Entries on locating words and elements
----------------
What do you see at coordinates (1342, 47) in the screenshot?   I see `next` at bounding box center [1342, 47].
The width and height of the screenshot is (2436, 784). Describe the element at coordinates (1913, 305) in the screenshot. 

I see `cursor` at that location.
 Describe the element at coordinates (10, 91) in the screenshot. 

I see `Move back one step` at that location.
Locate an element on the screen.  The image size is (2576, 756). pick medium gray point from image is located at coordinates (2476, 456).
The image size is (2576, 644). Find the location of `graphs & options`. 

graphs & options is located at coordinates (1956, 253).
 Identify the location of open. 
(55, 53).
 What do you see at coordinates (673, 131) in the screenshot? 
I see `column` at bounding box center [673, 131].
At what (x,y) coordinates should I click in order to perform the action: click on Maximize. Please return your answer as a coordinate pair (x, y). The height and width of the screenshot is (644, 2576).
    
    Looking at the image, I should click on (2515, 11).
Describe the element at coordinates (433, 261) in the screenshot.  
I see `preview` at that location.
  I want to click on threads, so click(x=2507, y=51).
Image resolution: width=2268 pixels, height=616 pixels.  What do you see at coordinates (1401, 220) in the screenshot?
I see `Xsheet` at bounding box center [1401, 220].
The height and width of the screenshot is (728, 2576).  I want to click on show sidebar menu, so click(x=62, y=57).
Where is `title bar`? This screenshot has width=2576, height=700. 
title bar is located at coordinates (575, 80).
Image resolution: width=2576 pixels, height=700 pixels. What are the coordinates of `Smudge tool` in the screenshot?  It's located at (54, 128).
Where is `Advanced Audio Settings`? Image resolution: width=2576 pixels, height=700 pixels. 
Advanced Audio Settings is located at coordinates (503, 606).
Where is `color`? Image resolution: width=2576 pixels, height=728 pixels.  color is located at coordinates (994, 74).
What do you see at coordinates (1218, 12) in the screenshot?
----------------
» **Stated task**
Reproduce verbatim the part of the entries that opens with the line containing "Image resolution: width=2268" and runs through the end of the entries.

» **Output**
Image resolution: width=2268 pixels, height=616 pixels.  What do you see at coordinates (1401, 220) in the screenshot?
I see `Xsheet` at bounding box center [1401, 220].
The height and width of the screenshot is (728, 2576).  I want to click on show sidebar menu, so click(x=62, y=57).
Where is `title bar`? This screenshot has width=2576, height=700. 
title bar is located at coordinates (575, 80).
Image resolution: width=2576 pixels, height=700 pixels. What are the coordinates of `Smudge tool` in the screenshot?  It's located at (54, 128).
Where is `Advanced Audio Settings`? Image resolution: width=2576 pixels, height=700 pixels. 
Advanced Audio Settings is located at coordinates (503, 606).
Where is `color`? Image resolution: width=2576 pixels, height=728 pixels.  color is located at coordinates (994, 74).
What do you see at coordinates (1218, 12) in the screenshot?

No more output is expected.